* Request
Convert the lines of the data below into a numbered list, omitting blank lines and leaving out the pictures.

Data listing

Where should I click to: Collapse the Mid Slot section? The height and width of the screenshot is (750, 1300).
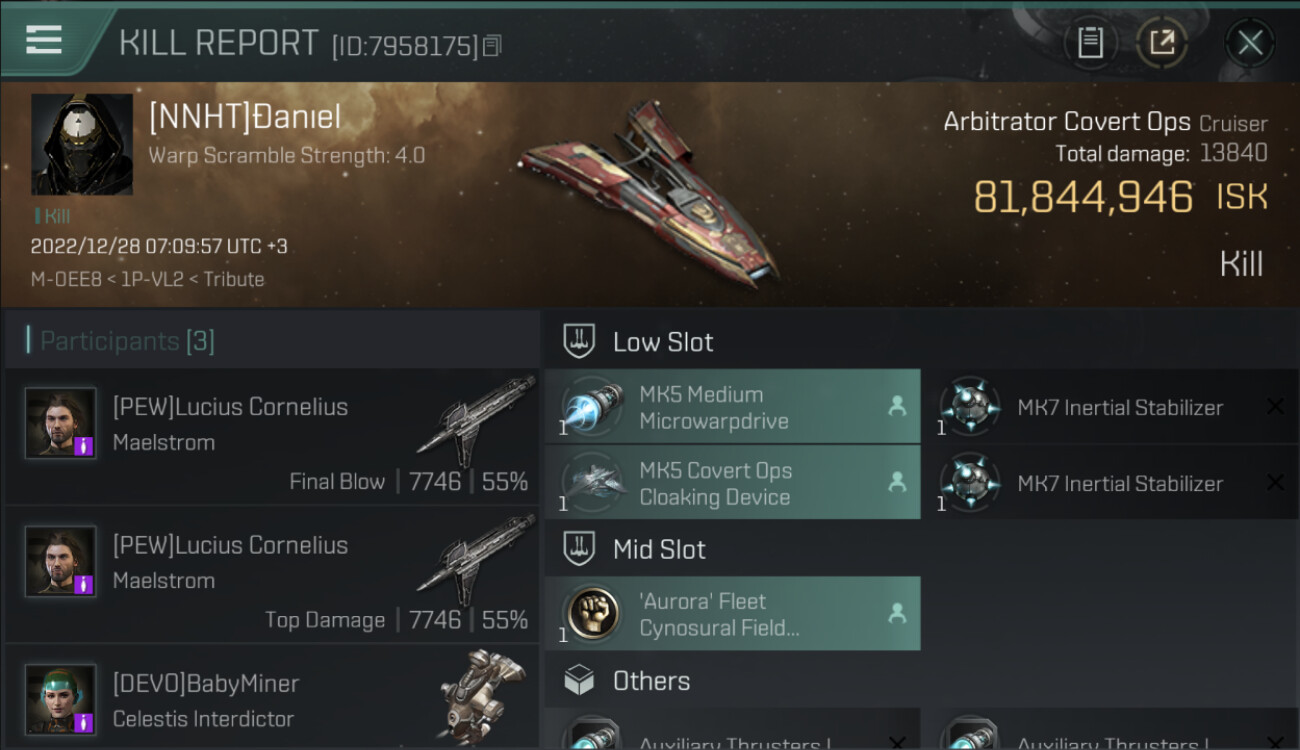point(658,549)
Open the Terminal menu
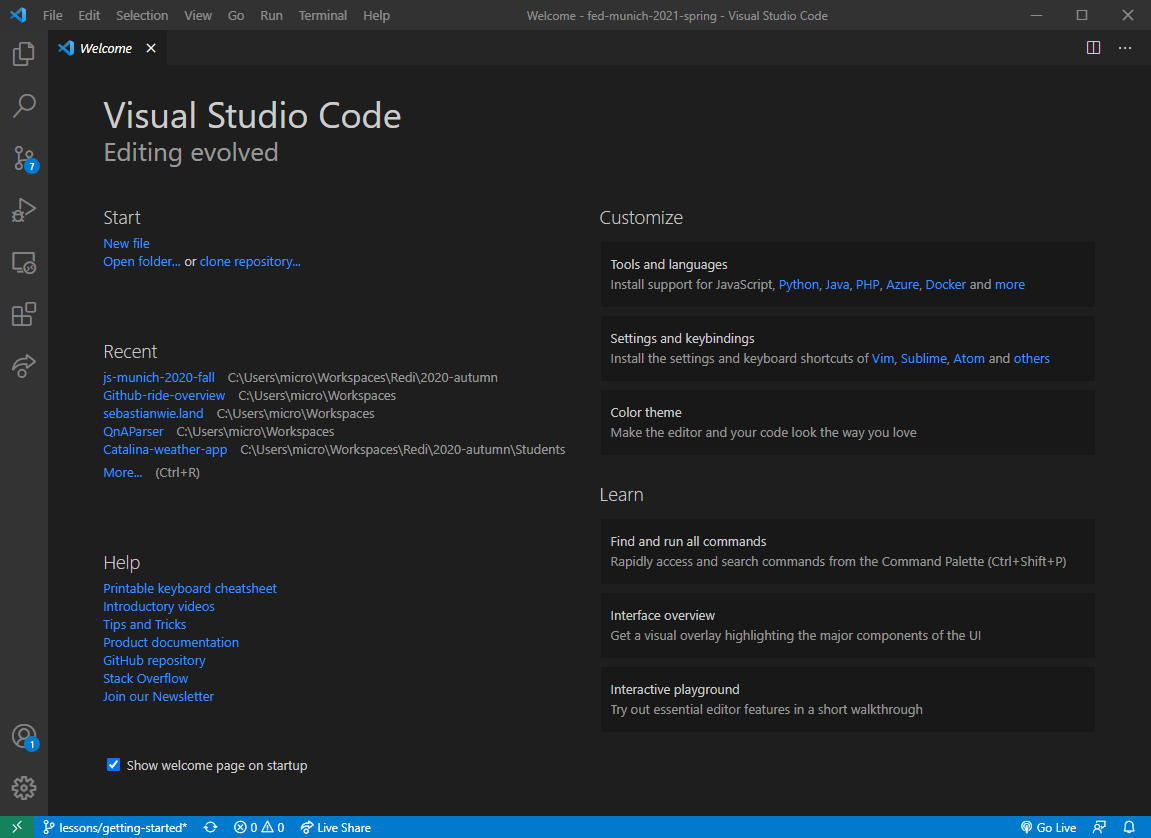This screenshot has height=838, width=1151. coord(322,15)
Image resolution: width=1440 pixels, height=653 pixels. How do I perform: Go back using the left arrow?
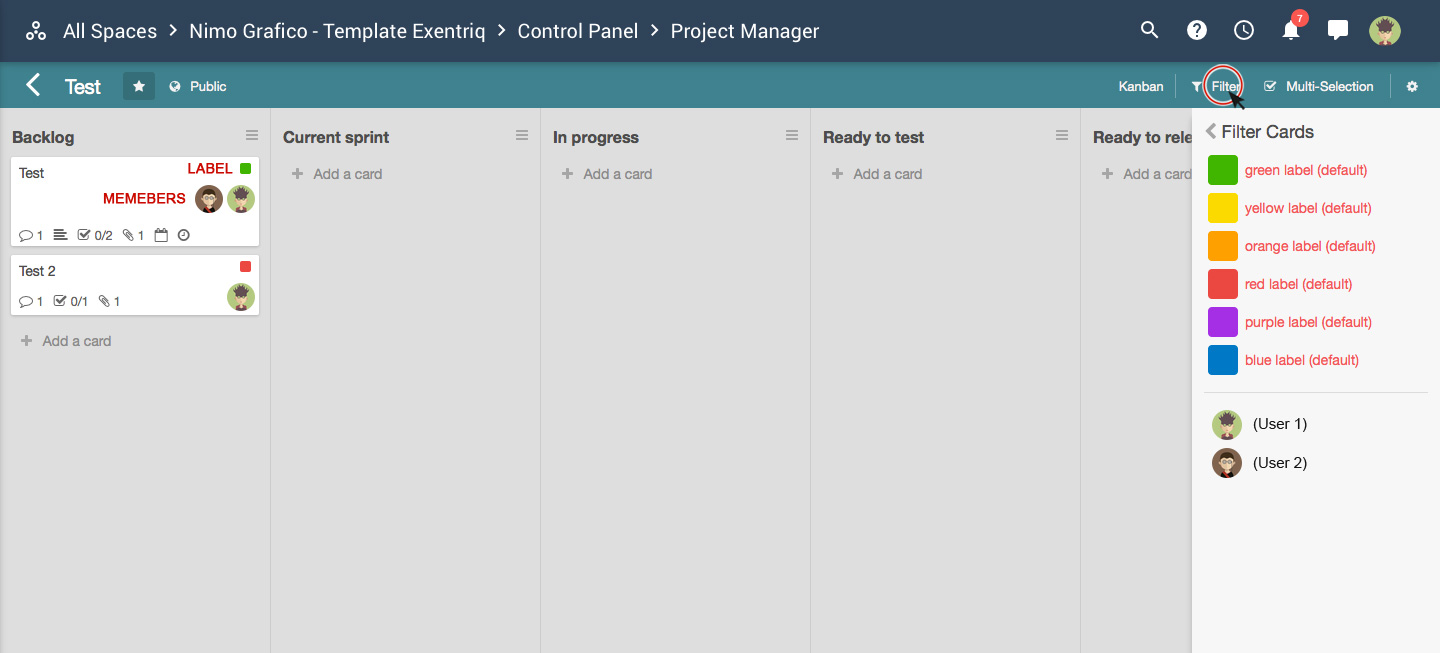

* Answer to the exercise
1. Where should I click to: Collapse the Mid Slot section? The height and width of the screenshot is (750, 1300).
2. point(658,549)
3. Open the Terminal menu
4. This screenshot has height=838, width=1151. coord(322,15)
5. Image resolution: width=1440 pixels, height=653 pixels. How do I perform: Go back using the left arrow?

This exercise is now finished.